«…Летом 1933 года Гитлер вызвал автора этих строк в Мюнхен и заявил ему в присутствии Гесса и Фрика буквально следующее: „Кох, „старый господин“ (он имел в виду Гинденбурга) заявил, что если я назначу вас обер-президентом провинции Восточная Пруссия, то он подаст в отставку. Он (Гинденбург) перед лицом людей своего круга не может назначить обер-президентом радикального социалиста, такого, как вы. Однако я прошу вас дать мне время подумать. Вы никогда не были моим другом, но зато всегда были другом моего самого большого врага — Грегора Штрассера[148]
. Вы никогда не пользовались ни моей помощью, ни моей протекцией. Все, что создано в Восточной Пруссии, создано целиком вами, без моей помощи. Вы будете обер-президентом Восточной Пруссии, только дайте мне время. „Старый господин“ уступит. Я знаю, что, если вы принесете мне присягу, то вы будете ей верны“…Это дословное высказывание Гитлера. Я сразу же его записал…»
У причала пассажиров катера ждал «опель», раскрашенный в грязно-коричневые цвета камуфляжа. На этой стороне было полно войск, переправившихся из Пиллау и готовящихся к обороне. Повсюду выкапывались окопы, делались завалы из остовов сгоревших автомобилей, обустраивались долговременные огневые точки. Пункт приема раненых, оборудованный во дворе сгоревшего дома, был переполнен. Сновали санитары с носилками, медсестры помогали передвигаться ходячим, перед палатками на земле лежали десятки тел с белеющими повязками, не то еще живых, не то уже скончавшихся от ран людей. И среди этого прифронтового хаоса бродили оборванные фигуры в гражданской одежде — перебравшиеся на эту сторону кёнигсбержцы, рассчитывающие найти спасение на косе и теперь блуждающие в поисках временного пристанища и пищи.

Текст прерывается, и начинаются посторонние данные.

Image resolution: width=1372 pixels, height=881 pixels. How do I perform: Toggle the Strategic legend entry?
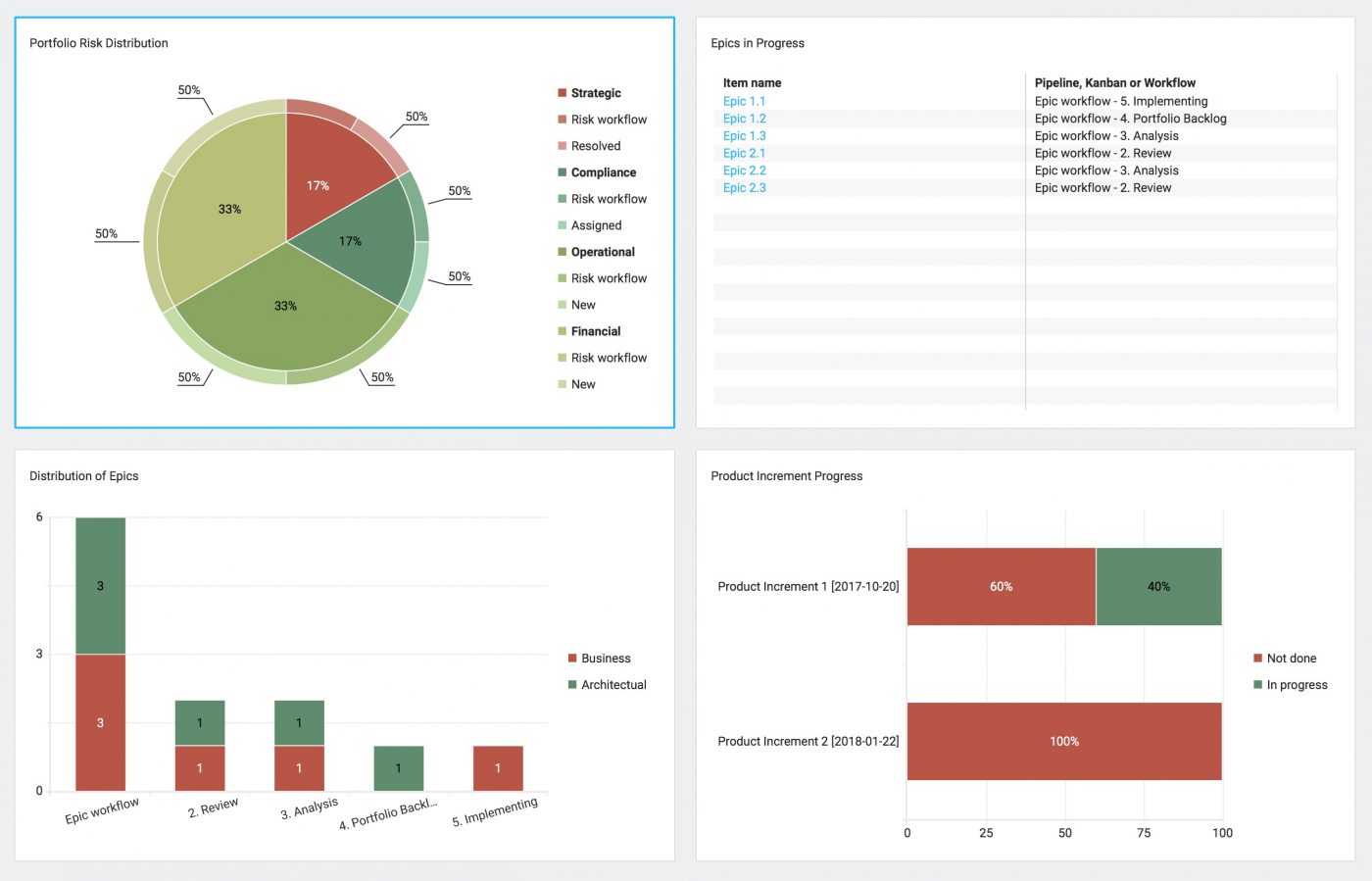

Поселок Нойтиф был уже частично разбит бомбовыми ударами советской авиации. Несколько домов горело, и никто, конечно, не собирался их тушить. Колонна грузовиков стягивалась к старой крепости, расположенной на берегу моря чуть в стороне от поселка. Там шли интенсивные приготовления к долговременной обороне: завозились боеприпасы, вооружение, запас продовольствия, минировались подступы к капонирам.
«Опель», подпрыгивая на рытвинах, образовавшихся на некогда безукоризненно ровной дороге, беспрепятственно выехал из поселка. Патруль полевой жандармерии, увидев автомобиль, вытянулся, приветствуя высокого посетителя. Дело в том, что «опель» принадлежал штабу гаулейтера и все охранники знали, что если машина едет в сторону резиденции, то она, скорее всего, везет кого-то на доклад к Эриху Коху.
Проехав мимо аэродрома с громадными ангарами, разбитыми во время последних бомбардировок, и обломками сожженных «фокке-вульфов» и «мессершмиттов», автомобиль свернул на узкую бетонную дорогу. Здесь уже не было ни души, так как патруль никого не допускал в район резиденции без спецпропусков. А их имели только немногочисленная обслуга, высшие чины НСДАП, ну и, само собой разумеется, отдельные руководители СД и гестапо.
Проехав по прямой дороге около пяти километров, автомобиль остановился перед глухими металлическими воротами. Резиденция гаулейтера была окружена высоким деревянным забором, покрашенным в темно-зеленый цвет. Повсюду на высоких шестах с оттяжками была развернута маскировочная сеть — штаб гаулейтера тщательно маскировался, чтобы, не дай бог, его не заметили с воздуха. Пока, по-видимому, советские летчики ничего не знали о резиденции. Бомбы ложились в районе аэродрома, в поселке, у старой крепости. Здесь же не было ни одной воронки.
Охрана в маскировочных костюмах проверила документы у вновь прибывших, небрежно козырнув оберфюреру Бёме. «Совсем обнаглели, — с раздражением подумал он. — Если они охраняют гаулейтера, то уже не считают для себя обязательным с должным уважением относиться к старшим по званию». Охрану здесь нес взвод СС, подчиняющийся непосредственно Коху.
Ворота открылись, и автомобиль въехал на площадку перед домом. Здесь уже стояли несколько черных лимузинов, один крытый грузовик, десяток мотоциклов с колясками.